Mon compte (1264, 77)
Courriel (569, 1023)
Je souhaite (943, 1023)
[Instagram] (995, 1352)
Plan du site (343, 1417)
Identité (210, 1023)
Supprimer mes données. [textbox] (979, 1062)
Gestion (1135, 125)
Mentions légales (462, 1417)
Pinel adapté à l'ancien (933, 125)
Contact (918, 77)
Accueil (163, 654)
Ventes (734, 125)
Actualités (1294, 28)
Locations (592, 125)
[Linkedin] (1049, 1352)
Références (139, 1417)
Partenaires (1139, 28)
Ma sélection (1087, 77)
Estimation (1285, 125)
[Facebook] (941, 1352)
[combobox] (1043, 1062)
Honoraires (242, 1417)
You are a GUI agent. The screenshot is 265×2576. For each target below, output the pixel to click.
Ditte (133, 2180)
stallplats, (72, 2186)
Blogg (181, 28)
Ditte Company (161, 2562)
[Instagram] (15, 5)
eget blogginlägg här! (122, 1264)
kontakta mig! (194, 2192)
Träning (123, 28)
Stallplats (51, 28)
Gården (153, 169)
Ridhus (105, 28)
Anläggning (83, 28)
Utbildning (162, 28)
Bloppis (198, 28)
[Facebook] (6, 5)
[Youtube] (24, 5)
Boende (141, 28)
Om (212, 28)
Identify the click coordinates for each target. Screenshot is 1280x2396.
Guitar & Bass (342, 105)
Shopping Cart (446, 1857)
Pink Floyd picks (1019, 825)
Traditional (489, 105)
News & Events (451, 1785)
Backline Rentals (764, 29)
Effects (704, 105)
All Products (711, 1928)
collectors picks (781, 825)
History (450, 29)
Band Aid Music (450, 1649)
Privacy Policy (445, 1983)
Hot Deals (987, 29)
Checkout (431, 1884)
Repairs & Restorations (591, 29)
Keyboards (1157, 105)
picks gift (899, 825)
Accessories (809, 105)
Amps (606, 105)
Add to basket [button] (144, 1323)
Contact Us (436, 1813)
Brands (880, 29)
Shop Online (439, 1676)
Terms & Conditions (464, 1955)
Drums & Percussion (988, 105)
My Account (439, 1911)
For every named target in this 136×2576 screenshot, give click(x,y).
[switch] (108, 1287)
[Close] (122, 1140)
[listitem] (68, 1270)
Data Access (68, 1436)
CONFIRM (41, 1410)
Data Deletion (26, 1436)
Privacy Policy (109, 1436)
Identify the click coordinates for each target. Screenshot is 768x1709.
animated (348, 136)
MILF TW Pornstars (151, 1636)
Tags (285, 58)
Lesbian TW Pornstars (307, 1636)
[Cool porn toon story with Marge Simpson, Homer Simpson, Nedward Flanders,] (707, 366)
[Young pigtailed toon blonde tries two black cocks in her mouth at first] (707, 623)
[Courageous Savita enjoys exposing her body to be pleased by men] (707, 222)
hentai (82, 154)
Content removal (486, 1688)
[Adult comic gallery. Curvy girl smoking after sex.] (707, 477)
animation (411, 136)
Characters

* [WHAT THE TASK ASKS]: Each record above needs to be written out exactly, with nothing left out.

* [YOUR SOLUTION]:
Mon compte (1264, 77)
Courriel (569, 1023)
Je souhaite (943, 1023)
[Instagram] (995, 1352)
Plan du site (343, 1417)
Identité (210, 1023)
Supprimer mes données. [textbox] (979, 1062)
Gestion (1135, 125)
Mentions légales (462, 1417)
Pinel adapté à l'ancien (933, 125)
Contact (918, 77)
Accueil (163, 654)
Ventes (734, 125)
Actualités (1294, 28)
Locations (592, 125)
[Linkedin] (1049, 1352)
Références (139, 1417)
Partenaires (1139, 28)
Ma sélection (1087, 77)
Estimation (1285, 125)
[Facebook] (941, 1352)
[combobox] (1043, 1062)
Honoraires (242, 1417)
You are a GUI agent. The screenshot is 265×2576. For each target below, output the pixel to click.
Ditte (133, 2180)
stallplats, (72, 2186)
Blogg (181, 28)
Ditte Company (161, 2562)
[Instagram] (15, 5)
eget blogginlägg här! (122, 1264)
kontakta mig! (194, 2192)
Träning (123, 28)
Stallplats (51, 28)
Gården (153, 169)
Ridhus (105, 28)
Anläggning (83, 28)
Utbildning (162, 28)
Bloppis (198, 28)
[Facebook] (6, 5)
[Youtube] (24, 5)
Boende (141, 28)
Om (212, 28)
Identify the click coordinates for each target. Screenshot is 1280x2396.
Guitar & Bass (342, 105)
Shopping Cart (446, 1857)
Pink Floyd picks (1019, 825)
Traditional (489, 105)
News & Events (451, 1785)
Backline Rentals (764, 29)
Effects (704, 105)
All Products (711, 1928)
collectors picks (781, 825)
History (450, 29)
Band Aid Music (450, 1649)
Privacy Policy (445, 1983)
Hot Deals (987, 29)
Checkout (431, 1884)
Repairs & Restorations (591, 29)
Keyboards (1157, 105)
picks gift (899, 825)
Accessories (809, 105)
Amps (606, 105)
Add to basket [button] (144, 1323)
Contact Us (436, 1813)
Brands (880, 29)
Shop Online (439, 1676)
Terms & Conditions (464, 1955)
Drums & Percussion (988, 105)
My Account (439, 1911)
For every named target in this 136×2576 screenshot, give click(x,y).
[switch] (108, 1287)
[Close] (122, 1140)
[listitem] (68, 1270)
Data Access (68, 1436)
CONFIRM (41, 1410)
Data Deletion (26, 1436)
Privacy Policy (109, 1436)
Identify the click coordinates for each target. Screenshot is 768x1709.
animated (348, 136)
MILF TW Pornstars (151, 1636)
Tags (285, 58)
Lesbian TW Pornstars (307, 1636)
[Cool porn toon story with Marge Simpson, Homer Simpson, Nedward Flanders,] (707, 366)
[Young pigtailed toon blonde tries two black cocks in her mouth at first] (707, 623)
[Courageous Savita enjoys exposing her body to be pleased by men] (707, 222)
hentai (82, 154)
Content removal (486, 1688)
[Adult comic gallery. Curvy girl smoking after sex.] (707, 477)
animation (411, 136)
Characters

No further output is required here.